• Problem requirements
Each record below needs to be set down again exactly.
[Given data Boundary: Start]
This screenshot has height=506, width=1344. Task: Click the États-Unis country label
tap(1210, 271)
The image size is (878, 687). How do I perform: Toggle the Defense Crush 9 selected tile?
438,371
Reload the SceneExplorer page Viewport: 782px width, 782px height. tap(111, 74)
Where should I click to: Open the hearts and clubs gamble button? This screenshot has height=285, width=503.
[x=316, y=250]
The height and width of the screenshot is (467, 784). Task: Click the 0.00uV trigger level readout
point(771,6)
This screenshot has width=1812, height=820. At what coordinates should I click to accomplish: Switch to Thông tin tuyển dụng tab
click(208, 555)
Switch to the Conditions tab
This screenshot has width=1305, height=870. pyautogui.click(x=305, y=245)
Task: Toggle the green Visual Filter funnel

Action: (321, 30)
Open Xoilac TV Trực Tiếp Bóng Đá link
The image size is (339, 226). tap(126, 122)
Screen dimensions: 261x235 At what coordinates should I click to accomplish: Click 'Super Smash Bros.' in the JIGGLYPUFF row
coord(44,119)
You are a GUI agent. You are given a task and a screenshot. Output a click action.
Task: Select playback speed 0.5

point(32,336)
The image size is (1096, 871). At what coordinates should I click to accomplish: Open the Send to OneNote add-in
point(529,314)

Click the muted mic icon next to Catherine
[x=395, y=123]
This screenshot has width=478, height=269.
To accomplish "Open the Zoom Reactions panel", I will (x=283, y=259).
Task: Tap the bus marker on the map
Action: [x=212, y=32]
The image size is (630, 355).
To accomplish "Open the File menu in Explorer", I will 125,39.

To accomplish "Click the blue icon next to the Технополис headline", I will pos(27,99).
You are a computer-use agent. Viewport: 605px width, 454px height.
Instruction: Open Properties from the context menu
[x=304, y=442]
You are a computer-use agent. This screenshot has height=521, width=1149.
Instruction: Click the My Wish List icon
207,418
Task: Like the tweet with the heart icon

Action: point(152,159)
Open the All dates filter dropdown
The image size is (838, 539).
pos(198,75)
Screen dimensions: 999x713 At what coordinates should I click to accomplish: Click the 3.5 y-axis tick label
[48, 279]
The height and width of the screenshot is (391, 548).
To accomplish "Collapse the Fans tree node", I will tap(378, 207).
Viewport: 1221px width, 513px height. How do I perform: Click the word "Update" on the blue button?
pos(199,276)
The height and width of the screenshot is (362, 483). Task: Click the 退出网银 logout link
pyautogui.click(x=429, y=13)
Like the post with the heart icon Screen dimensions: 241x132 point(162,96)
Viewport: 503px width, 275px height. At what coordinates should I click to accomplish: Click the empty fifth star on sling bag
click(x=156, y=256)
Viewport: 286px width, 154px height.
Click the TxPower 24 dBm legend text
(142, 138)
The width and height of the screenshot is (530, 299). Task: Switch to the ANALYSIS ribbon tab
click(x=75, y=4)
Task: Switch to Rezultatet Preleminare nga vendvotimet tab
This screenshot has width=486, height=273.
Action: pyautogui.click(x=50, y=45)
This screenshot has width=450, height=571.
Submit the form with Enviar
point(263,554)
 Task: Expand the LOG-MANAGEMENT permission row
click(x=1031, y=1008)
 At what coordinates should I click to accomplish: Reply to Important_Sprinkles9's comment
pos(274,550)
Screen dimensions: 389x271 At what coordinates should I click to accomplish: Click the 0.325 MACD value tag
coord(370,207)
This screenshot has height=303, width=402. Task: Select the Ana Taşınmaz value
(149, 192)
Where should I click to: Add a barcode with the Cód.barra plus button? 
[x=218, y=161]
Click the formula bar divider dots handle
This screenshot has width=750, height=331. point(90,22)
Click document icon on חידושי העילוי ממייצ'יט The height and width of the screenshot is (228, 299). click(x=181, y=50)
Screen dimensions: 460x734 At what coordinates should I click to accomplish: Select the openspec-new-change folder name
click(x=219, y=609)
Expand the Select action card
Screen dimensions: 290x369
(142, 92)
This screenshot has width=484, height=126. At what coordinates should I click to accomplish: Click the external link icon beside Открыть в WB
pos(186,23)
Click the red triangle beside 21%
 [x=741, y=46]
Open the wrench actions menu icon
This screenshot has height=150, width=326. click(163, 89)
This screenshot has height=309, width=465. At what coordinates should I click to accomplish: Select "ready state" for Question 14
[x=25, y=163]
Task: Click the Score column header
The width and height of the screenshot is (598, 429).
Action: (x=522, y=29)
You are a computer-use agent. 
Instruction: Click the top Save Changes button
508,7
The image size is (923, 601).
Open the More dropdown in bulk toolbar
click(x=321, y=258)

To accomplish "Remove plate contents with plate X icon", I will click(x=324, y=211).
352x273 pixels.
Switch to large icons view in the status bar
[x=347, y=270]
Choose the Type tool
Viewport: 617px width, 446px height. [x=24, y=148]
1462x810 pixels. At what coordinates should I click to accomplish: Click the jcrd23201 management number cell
[Given data Boundary: End]
• Worked solution
This screenshot has height=506, width=1344. Task: Click the États-Unis country label
tap(1210, 271)
The image size is (878, 687). How do I perform: Toggle the Defense Crush 9 selected tile?
438,371
Reload the SceneExplorer page Viewport: 782px width, 782px height. tap(111, 74)
Where should I click to: Open the hearts and clubs gamble button? This screenshot has height=285, width=503.
[x=316, y=250]
The height and width of the screenshot is (467, 784). Task: Click the 0.00uV trigger level readout
point(771,6)
This screenshot has width=1812, height=820. At what coordinates should I click to accomplish: Switch to Thông tin tuyển dụng tab
click(208, 555)
Switch to the Conditions tab
This screenshot has width=1305, height=870. pyautogui.click(x=305, y=245)
Task: Toggle the green Visual Filter funnel

Action: (321, 30)
Open Xoilac TV Trực Tiếp Bóng Đá link
The image size is (339, 226). tap(126, 122)
Screen dimensions: 261x235 At what coordinates should I click to accomplish: Click 'Super Smash Bros.' in the JIGGLYPUFF row
coord(44,119)
You are a GUI agent. You are given a task and a screenshot. Output a click action.
Task: Select playback speed 0.5

point(32,336)
The image size is (1096, 871). At what coordinates should I click to accomplish: Open the Send to OneNote add-in
point(529,314)

Click the muted mic icon next to Catherine
[x=395, y=123]
This screenshot has width=478, height=269.
To accomplish "Open the Zoom Reactions panel", I will (x=283, y=259).
Task: Tap the bus marker on the map
Action: [x=212, y=32]
The image size is (630, 355).
To accomplish "Open the File menu in Explorer", I will 125,39.

To accomplish "Click the blue icon next to the Технополис headline", I will pos(27,99).
You are a computer-use agent. Viewport: 605px width, 454px height.
Instruction: Open Properties from the context menu
[x=304, y=442]
You are a computer-use agent. This screenshot has height=521, width=1149.
Instruction: Click the My Wish List icon
207,418
Task: Like the tweet with the heart icon

Action: point(152,159)
Open the All dates filter dropdown
The image size is (838, 539).
pos(198,75)
Screen dimensions: 999x713 At what coordinates should I click to accomplish: Click the 3.5 y-axis tick label
[48, 279]
The height and width of the screenshot is (391, 548).
To accomplish "Collapse the Fans tree node", I will tap(378, 207).
Viewport: 1221px width, 513px height. How do I perform: Click the word "Update" on the blue button?
pos(199,276)
The height and width of the screenshot is (362, 483). Task: Click the 退出网银 logout link
pyautogui.click(x=429, y=13)
Like the post with the heart icon Screen dimensions: 241x132 point(162,96)
Viewport: 503px width, 275px height. At what coordinates should I click to accomplish: Click the empty fifth star on sling bag
click(x=156, y=256)
Viewport: 286px width, 154px height.
Click the TxPower 24 dBm legend text
(142, 138)
The width and height of the screenshot is (530, 299). Task: Switch to the ANALYSIS ribbon tab
click(x=75, y=4)
Task: Switch to Rezultatet Preleminare nga vendvotimet tab
This screenshot has width=486, height=273.
Action: pyautogui.click(x=50, y=45)
This screenshot has width=450, height=571.
Submit the form with Enviar
point(263,554)
 Task: Expand the LOG-MANAGEMENT permission row
click(x=1031, y=1008)
 At what coordinates should I click to accomplish: Reply to Important_Sprinkles9's comment
pos(274,550)
Screen dimensions: 389x271 At what coordinates should I click to accomplish: Click the 0.325 MACD value tag
coord(370,207)
This screenshot has height=303, width=402. Task: Select the Ana Taşınmaz value
(149, 192)
Where should I click to: Add a barcode with the Cód.barra plus button? 
[x=218, y=161]
Click the formula bar divider dots handle
This screenshot has width=750, height=331. point(90,22)
Click document icon on חידושי העילוי ממייצ'יט The height and width of the screenshot is (228, 299). click(x=181, y=50)
Screen dimensions: 460x734 At what coordinates should I click to accomplish: Select the openspec-new-change folder name
click(x=219, y=609)
Expand the Select action card
Screen dimensions: 290x369
(142, 92)
This screenshot has width=484, height=126. At what coordinates should I click to accomplish: Click the external link icon beside Открыть в WB
pos(186,23)
Click the red triangle beside 21%
 [x=741, y=46]
Open the wrench actions menu icon
This screenshot has height=150, width=326. click(163, 89)
This screenshot has height=309, width=465. At what coordinates should I click to accomplish: Select "ready state" for Question 14
[x=25, y=163]
Task: Click the Score column header
The width and height of the screenshot is (598, 429).
Action: (x=522, y=29)
You are a computer-use agent. 
Instruction: Click the top Save Changes button
508,7
The image size is (923, 601).
Open the More dropdown in bulk toolbar
click(x=321, y=258)

To accomplish "Remove plate contents with plate X icon", I will click(x=324, y=211).
352x273 pixels.
Switch to large icons view in the status bar
[x=347, y=270]
Choose the Type tool
Viewport: 617px width, 446px height. [x=24, y=148]
1462x810 pixels. At what coordinates should I click to accomplish: Click the jcrd23201 management number cell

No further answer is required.